* _Aim of the exercise_
Transcribe exactly, and without pictures, the lines from the one that contains "Task: Collapse the Тип filter section" through the last line of the material.

* _Extracted records_
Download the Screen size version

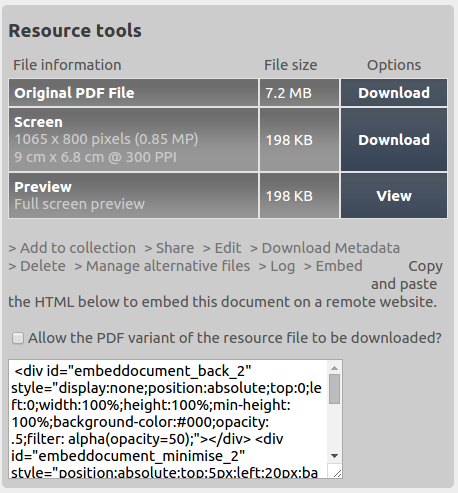pyautogui.click(x=394, y=140)
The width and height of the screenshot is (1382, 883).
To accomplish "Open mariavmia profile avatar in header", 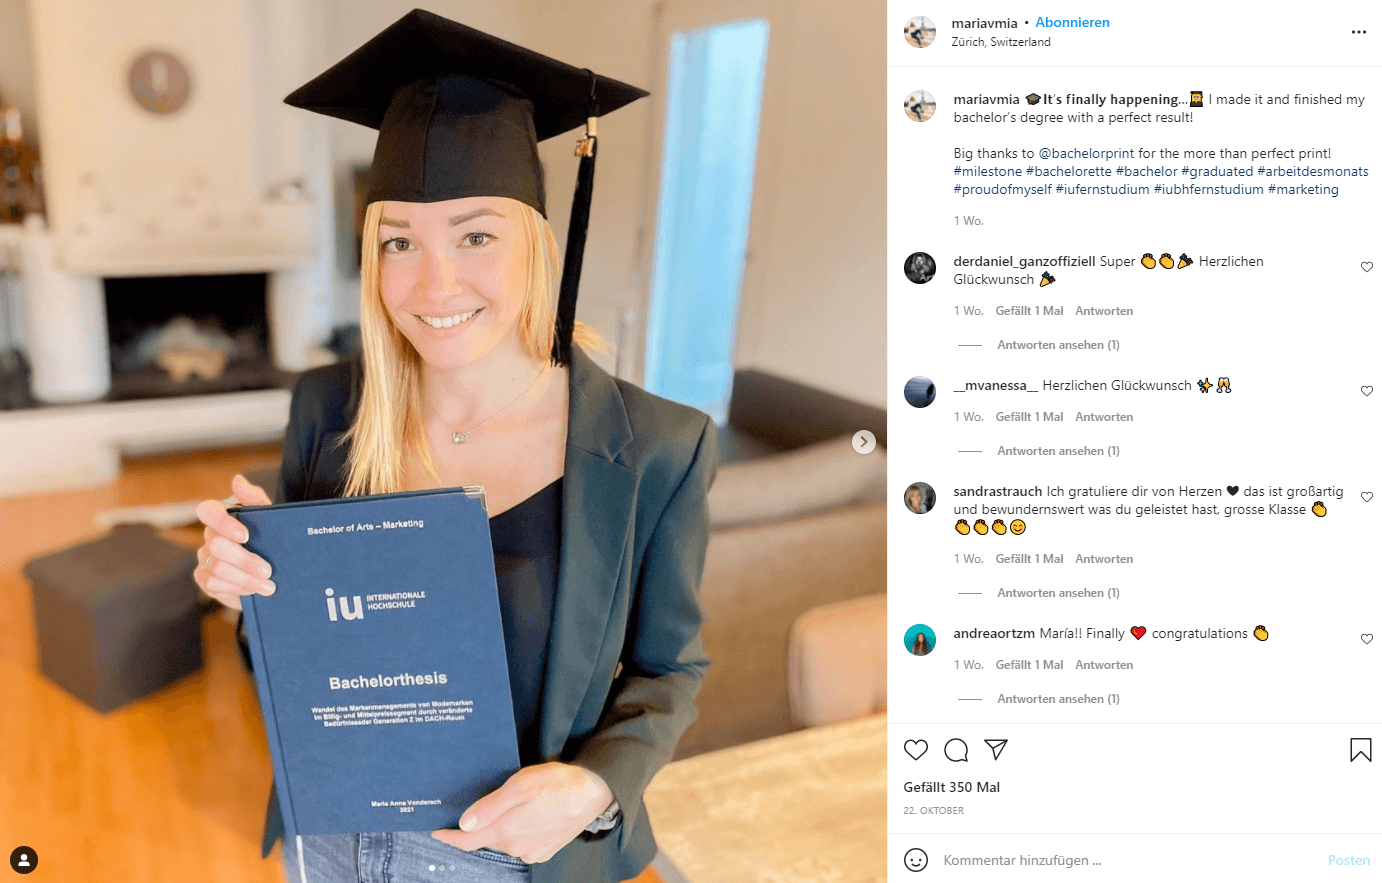I will pos(920,32).
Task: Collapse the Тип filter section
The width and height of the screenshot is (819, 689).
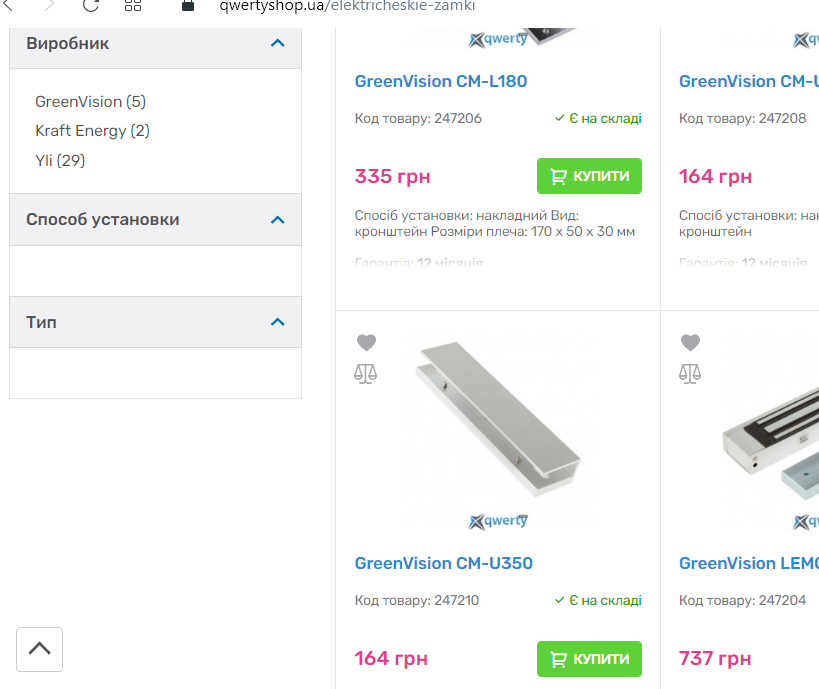Action: pyautogui.click(x=278, y=322)
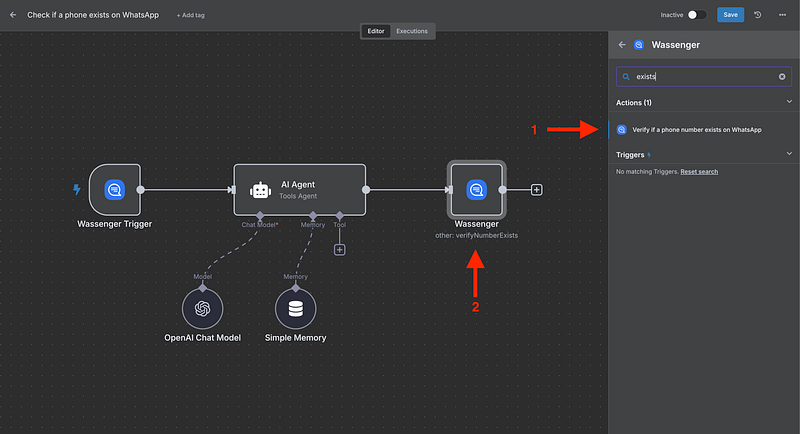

* _Task output_
Task: Collapse the Тип filter section
The width and height of the screenshot is (819, 689).
Action: pyautogui.click(x=278, y=322)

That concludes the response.